◆ Text excerpt
Monday, April 11, 2011

Thing 360 Swim in the Shannon

When I got back from my holiday in Australia, after twenty three hours or so of travelling, Blond Boss was all about the going home. I, on the other hand, had to get into town. I told everyone that it was because I was mad to see my mates that I hadn't seen in three weeks, but it was actually because I missed the River Shannon. How ultimate-sad-ass is that? I wanted to go have a look at the river. I told you that I love Limerick, I really wasn't kidding.

So, eh, after that highly embarrassing admission, it should be no surprise that I've always wanted to swim in the Shannon. Not just anywhere though, I didn't want to be diving into the river at Carrick on Shannon, or in Lough Derg, I wanted to go swimming in the city centre. Right in the bit of the Shannon that makes Limerick City look pretty.

The problem... floating menace...
Look at that face and tell me that you're not intimidated. I'm pretty sure he's planning to kill me.

◆ Entries
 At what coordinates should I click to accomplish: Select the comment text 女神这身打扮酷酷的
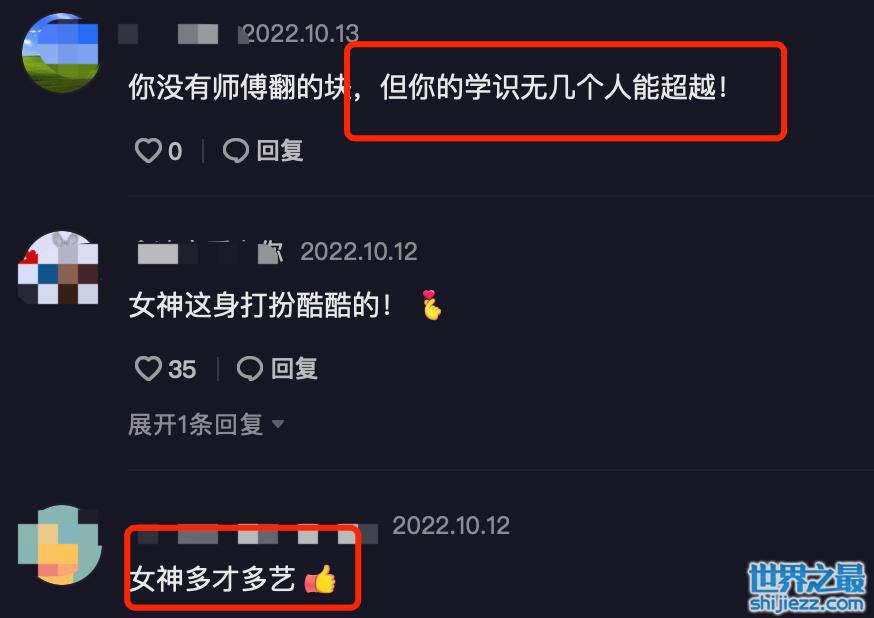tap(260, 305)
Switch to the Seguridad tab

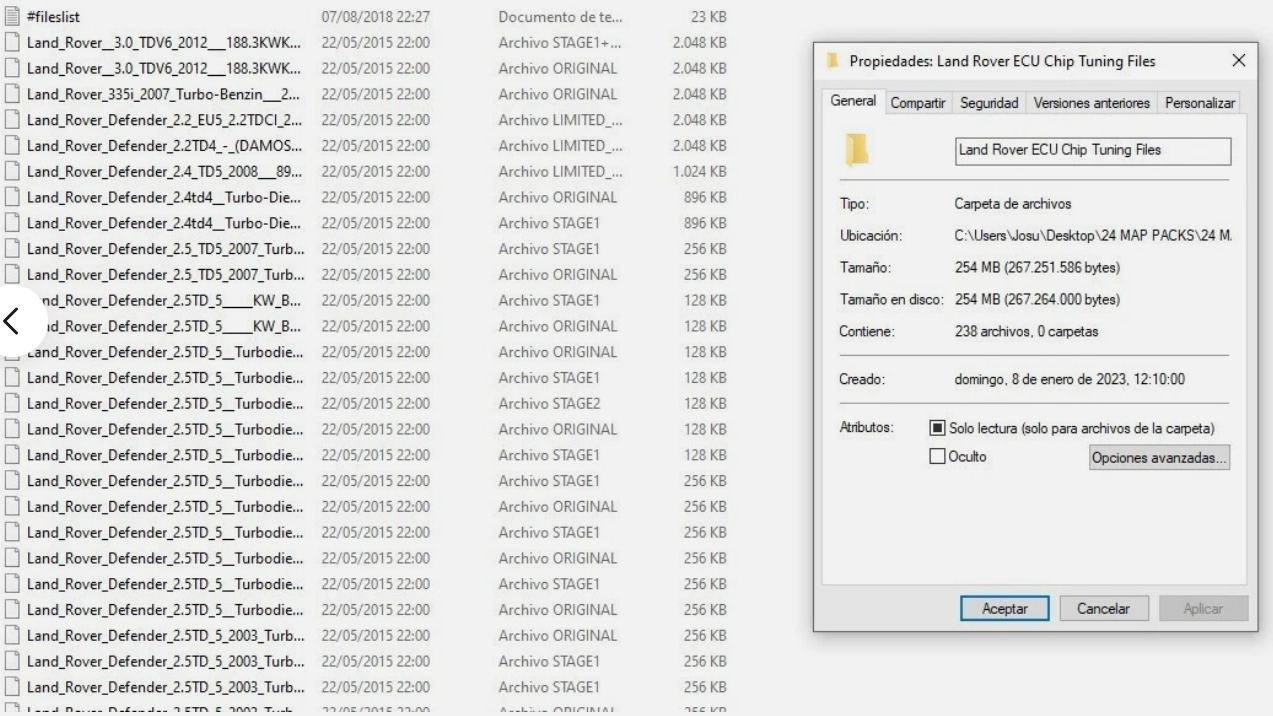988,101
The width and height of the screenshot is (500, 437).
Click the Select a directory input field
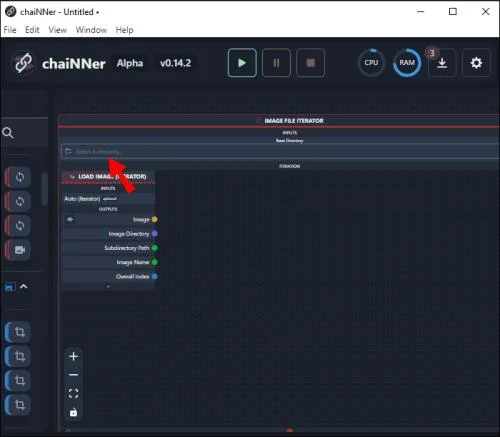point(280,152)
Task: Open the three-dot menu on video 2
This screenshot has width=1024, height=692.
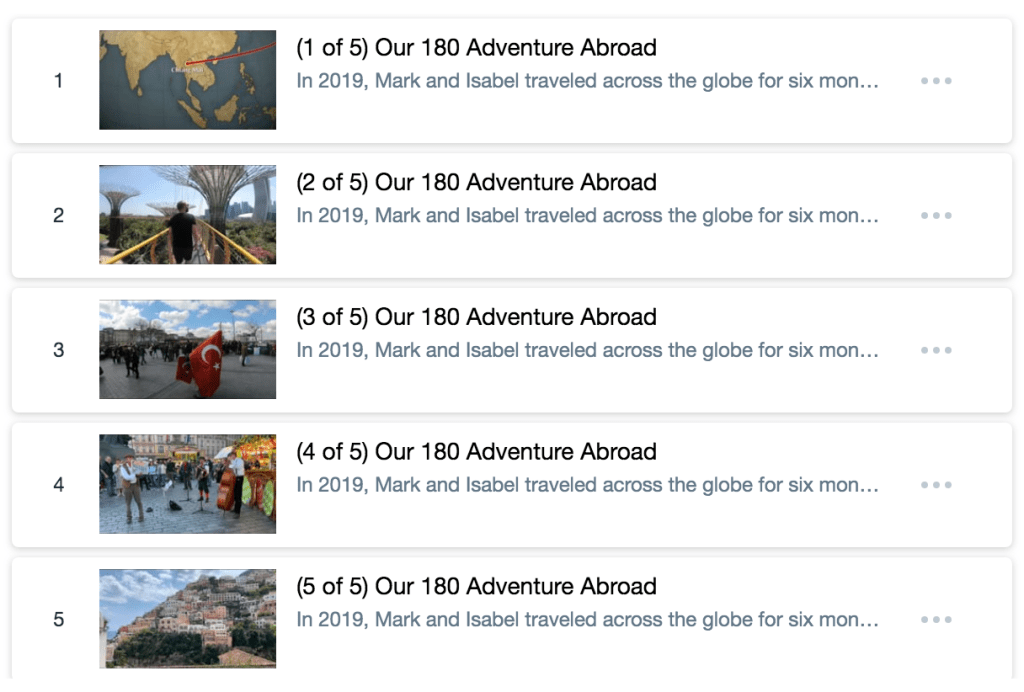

◆ Tasks and exercises
1. In the blog post, rewrite the stretch from "Thing 360 Swim" through "problem... floating menace...", substituting "Cork" for "Limerick".
2. Name every place mentioned in the blog post.
3. According to the blog post, roughly how long did the trip back from Australia take?
The data above have no connection to the blog post.

◆ Task solutions
1.
Thing 360 Swim in the Shannon

When I got back from my holiday in Australia, after twenty three hours or so of travelling, Blond Boss was all about the going home. I, on the other hand, had to get into town. I told everyone that it was because I was mad to see my mates that I hadn't seen in three weeks, but it was actually because I missed the River Shannon. How ultimate-sad-ass is that? I wanted to go have a look at the river. I told you that I love Cork, I really wasn't kidding.

So, eh, after that highly embarrassing admission, it should be no surprise that I've always wanted to swim in the Shannon. Not just anywhere though, I didn't want to be diving into the river at Carrick on Shannon, or in Lough Derg, I wanted to go swimming in the city centre. Right in the bit of the Shannon that makes Cork City look pretty.

The problem... floating menace...

2. Australia, the River Shannon, Limerick (Limerick City), Carrick on Shannon, Lough Derg

3. About twenty-three hours of traveling.